This is a rough idea on how a standardized and/or built-in browser extension may support web monetization.
- Browser sees the monetization tag and fetches data at payment pointer (
spspResponse
). If fetch/parse failed, terminate. - If the user has disallowed the site not to be monetized, terminate. (Don't terminate before fetching as the website can use it to annoy the user - "please add us to allow-list" etc.)
- Browser sends events to the extension, and forwards the replies to the website or user, as explained in approaches below.
- As the browser fetches the
spspResponse
as well as intermediates between the extension and website, the extension need not access the full content of all pages and can demonstrate a better respect for user's privacy. - Extension may still ask for access additional permissions. This could be a distinguishing feature of extensions.
- All approaches below allow for multiple payment streams.
- The UI (out of scope of the project) may have following user controls: add to blocklist/allowlist, tip (pay more)/demote (pay less). It might also be useful to have a single UI for all monetization extensions, which will act as the communication channel between the user and the active monetization extension through the browser.
The extension plays the role of WM agent (decides how much to pay) as well as payment manager (makes the payment).
- Approach 1: Short polling. Browser queries the status of payments made until now.
- Approach 2: Long polling.
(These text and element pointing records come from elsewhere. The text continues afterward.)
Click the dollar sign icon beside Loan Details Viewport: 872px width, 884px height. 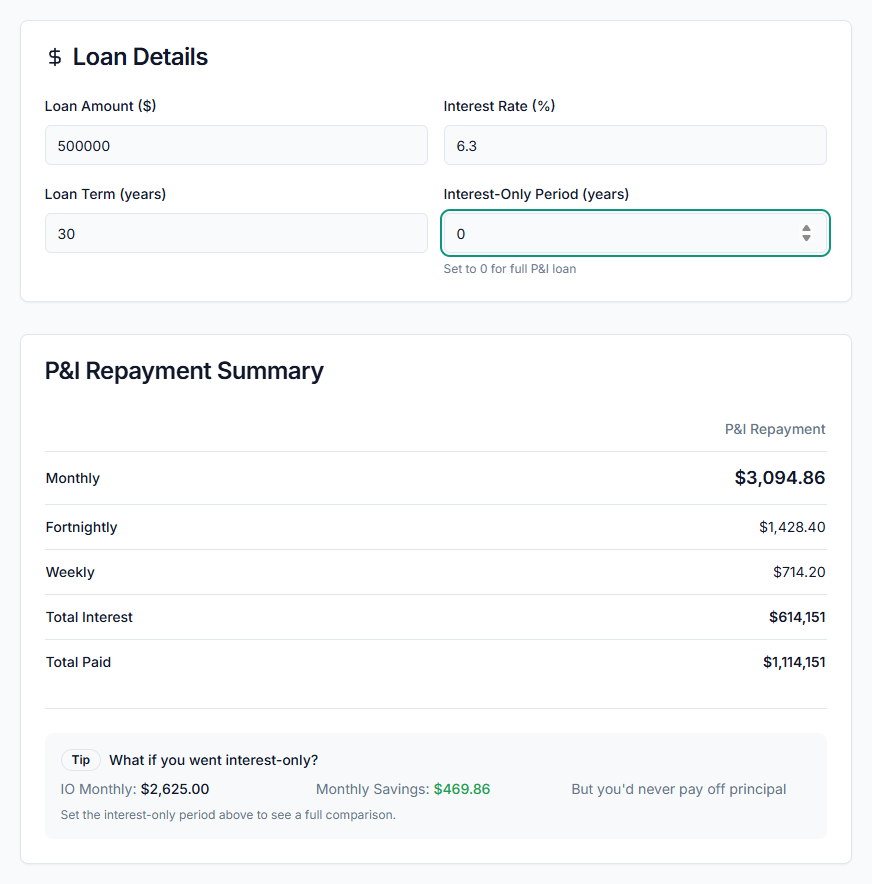(x=55, y=57)
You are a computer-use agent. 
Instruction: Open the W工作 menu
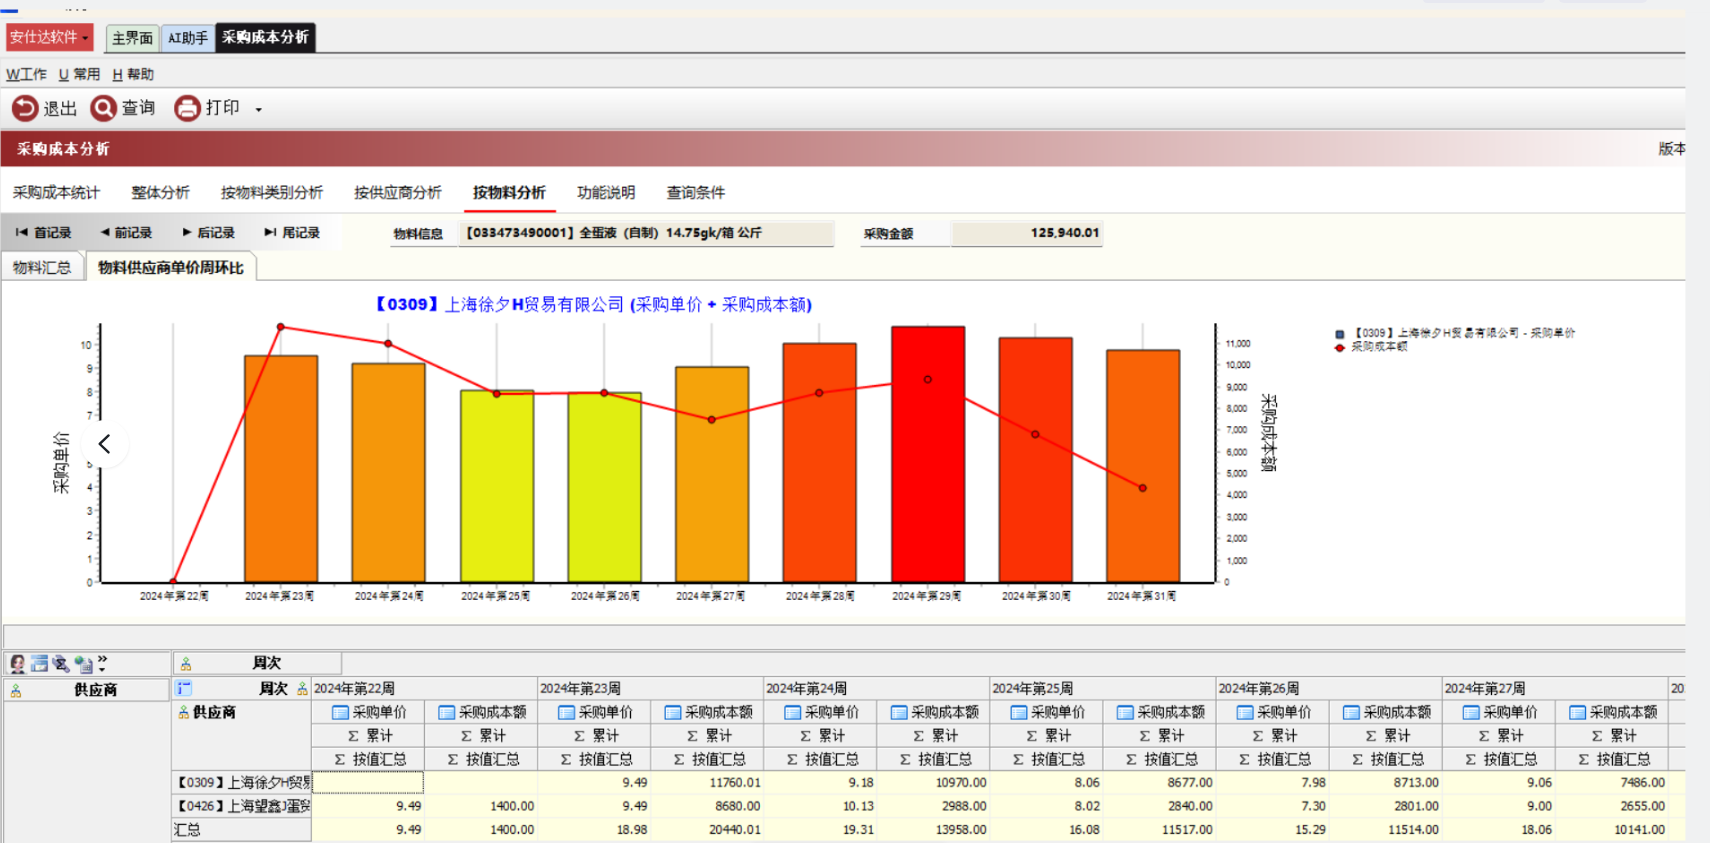click(26, 74)
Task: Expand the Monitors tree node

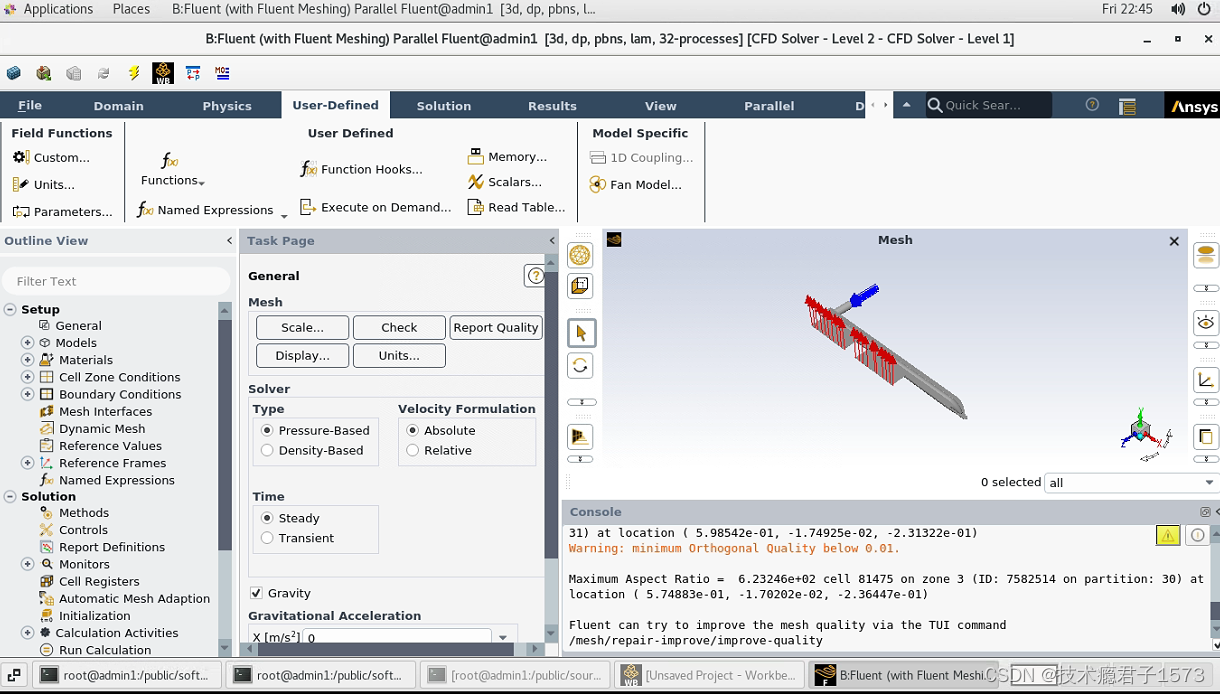Action: coord(26,564)
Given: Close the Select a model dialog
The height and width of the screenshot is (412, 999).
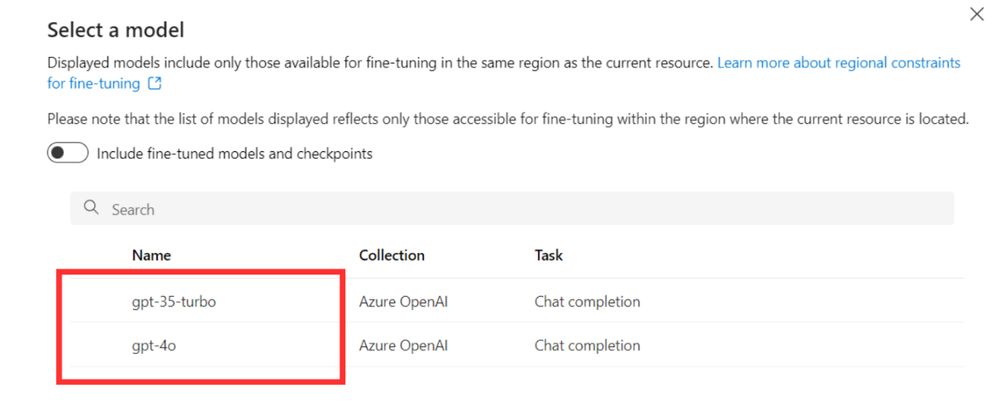Looking at the screenshot, I should tap(976, 14).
Extension blocks browser's requests until it pays.
- Approach 3: Replace polling in approach 1 with push events (something like
browser.monetization.dispatchEvent()
)
// @file background.js
browser.monetization.addEventListener(
'start' | 'stop' | 'pause' | 'resume' | 'poll'
);
// actual API will be `browser.monetization.onStart.addListener(args)`
start(sessionId, spspResponse, context)
:- decide whether and how much to pay.
context
^1 contains hints for this decision. - authenticate, set up streams.
respondWith(resolve(amountToBePaid) || reject(reason))
- decide whether and how much to pay.
stop(sessionId)
:- end stream.
respondWith(amountPaid)
poll(sessionId)
:- responds with current payment status.
- this corresponds to monetizationProgress on the website.
respondWith(resolve(amountPaidYetInThisSession) || reject(reason))
pause
andresume
events are optimizations to avoid unnecessarily regenerating streams/connections.
pause(sessionId)
:
- tab went out of focus maybe. keep streams alive, but do not pay.
- stop if not resumed after sometime.
respondWith(true || false)
resume(sessionId)
:
- tab is back in focus. start paying again.
- if stopped already,
reject(reason)
.respondWith(resolve(sessionId) || reject(reason))
Payment Streaming:
- Browser issues "start" event and extension starts payments in background, after responding to the event.
- Browser issues "poll" events occasionally for payment status and extension immediately responds with current status. Browser uses this info to inform the website.
Tipping/demoting:
stop(sessionId)
start(newSessionId, cachedSpspResponse, newContextWithDifferentWeight)
Token refresh:
If poll(sessionId)
is rejected due to "token expired":
stop(sessionId)
start(newSessionId, newSpspResponse, context)
(similar to PaymentRequest API)
browser.monetization.addEventListener('setup' | 'request');
Payment streaming:
- Browser issues the
setup(sessionId, spspResponse, context)
event. The extension makes a decision on payment and responds with the amount to be paid. It also sets up the connections/streams. If extension rejects, terminate. - Browser issues
request(sessionId, remainingAmount)
events until rejected (or until remainingAmount reaches 0). Each event is blocked by the extension until it deems necessary. The event is responded with amountPaid. In subsequent calls, browser subtracts from remainingAmount.
Stop:
- Browser stops issuing "request" events.
- Extension may clear up streams that haven't been used recently.
Token Refresh:
- "request" is rejected with appropriate reason.
- Browser restarts process.
Tipping/demoting:
- Browser creates a new session and issues a "setup" event with a new context having different weight than before.
- Same as starting.
- Extension may clear up streams that haven't been used recently.
When monetizationprogress
event is fired?
- Approach 1: Browser manages when to issue
monetizationprogress
to websites by issuingpoll
events. - Approach 2: Extension manages when browser issues
monetizationprogress
to the website, by blocking response torequest
events. - Approach 3: Extension decides when it's appropriate to inform the browser/website.
monetization.addEventListener('monetizationprogress', event => {
// This event can be raced-out (as it may never fire).
if (event.error) {
handleError();
} else {
verifyPayment(event.receipt).then(() => showExclusiveContent());
}
});
^1: context may contain details like total amount paid earlier, amount paid in this session, weight (tipped or punished), current website, visit count etc.